Segment Start: DATA SHOWN
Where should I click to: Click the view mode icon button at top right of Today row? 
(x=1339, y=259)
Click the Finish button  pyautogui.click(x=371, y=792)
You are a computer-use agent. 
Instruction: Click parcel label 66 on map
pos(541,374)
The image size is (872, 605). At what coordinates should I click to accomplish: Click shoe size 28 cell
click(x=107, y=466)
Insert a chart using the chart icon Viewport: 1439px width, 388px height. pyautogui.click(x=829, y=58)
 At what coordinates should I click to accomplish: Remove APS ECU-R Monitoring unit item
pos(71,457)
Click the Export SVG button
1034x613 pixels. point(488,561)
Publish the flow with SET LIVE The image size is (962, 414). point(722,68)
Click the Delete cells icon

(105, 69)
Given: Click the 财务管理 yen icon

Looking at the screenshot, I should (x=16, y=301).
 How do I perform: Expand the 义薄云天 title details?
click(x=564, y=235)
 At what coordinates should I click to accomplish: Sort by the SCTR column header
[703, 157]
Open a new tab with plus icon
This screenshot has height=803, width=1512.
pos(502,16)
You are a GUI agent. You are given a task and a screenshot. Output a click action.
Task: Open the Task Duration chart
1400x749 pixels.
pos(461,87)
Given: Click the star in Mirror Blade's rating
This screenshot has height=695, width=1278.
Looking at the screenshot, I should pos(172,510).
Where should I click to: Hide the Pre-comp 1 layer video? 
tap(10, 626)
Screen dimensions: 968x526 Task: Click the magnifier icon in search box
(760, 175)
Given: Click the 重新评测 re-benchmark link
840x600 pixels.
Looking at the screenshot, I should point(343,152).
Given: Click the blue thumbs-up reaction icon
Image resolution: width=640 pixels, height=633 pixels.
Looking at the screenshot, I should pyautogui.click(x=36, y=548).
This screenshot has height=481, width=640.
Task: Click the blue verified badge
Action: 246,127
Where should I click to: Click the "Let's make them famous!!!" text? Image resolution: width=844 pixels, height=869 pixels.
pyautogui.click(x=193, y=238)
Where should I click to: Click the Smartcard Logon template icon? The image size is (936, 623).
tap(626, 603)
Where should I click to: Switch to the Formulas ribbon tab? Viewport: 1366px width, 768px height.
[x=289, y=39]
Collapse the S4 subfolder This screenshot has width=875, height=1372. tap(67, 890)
Segment End: DATA SHOWN
Would you restate the entries word for word, omitting none?

Where should I click to: Click the view mode icon button at top right of Today row? 
(x=1339, y=259)
Click the Finish button  pyautogui.click(x=371, y=792)
You are a computer-use agent. 
Instruction: Click parcel label 66 on map
pos(541,374)
The image size is (872, 605). At what coordinates should I click to accomplish: Click shoe size 28 cell
click(x=107, y=466)
Insert a chart using the chart icon Viewport: 1439px width, 388px height. pyautogui.click(x=829, y=58)
 At what coordinates should I click to accomplish: Remove APS ECU-R Monitoring unit item
pos(71,457)
Click the Export SVG button
1034x613 pixels. point(488,561)
Publish the flow with SET LIVE The image size is (962, 414). point(722,68)
Click the Delete cells icon

(105, 69)
Given: Click the 财务管理 yen icon

Looking at the screenshot, I should (x=16, y=301).
 How do I perform: Expand the 义薄云天 title details?
click(x=564, y=235)
 At what coordinates should I click to accomplish: Sort by the SCTR column header
[703, 157]
Open a new tab with plus icon
This screenshot has height=803, width=1512.
pos(502,16)
You are a GUI agent. You are given a task and a screenshot. Output a click action.
Task: Open the Task Duration chart
1400x749 pixels.
pos(461,87)
Given: Click the star in Mirror Blade's rating
This screenshot has height=695, width=1278.
Looking at the screenshot, I should pos(172,510).
Where should I click to: Hide the Pre-comp 1 layer video? 
tap(10, 626)
Screen dimensions: 968x526 Task: Click the magnifier icon in search box
(760, 175)
Given: Click the 重新评测 re-benchmark link
840x600 pixels.
Looking at the screenshot, I should point(343,152).
Given: Click the blue thumbs-up reaction icon
Image resolution: width=640 pixels, height=633 pixels.
Looking at the screenshot, I should pyautogui.click(x=36, y=548).
This screenshot has height=481, width=640.
Task: Click the blue verified badge
Action: 246,127
Where should I click to: Click the "Let's make them famous!!!" text? Image resolution: width=844 pixels, height=869 pixels.
pyautogui.click(x=193, y=238)
Where should I click to: Click the Smartcard Logon template icon? The image size is (936, 623).
tap(626, 603)
Where should I click to: Switch to the Formulas ribbon tab? Viewport: 1366px width, 768px height.
[x=289, y=39]
Collapse the S4 subfolder This screenshot has width=875, height=1372. tap(67, 890)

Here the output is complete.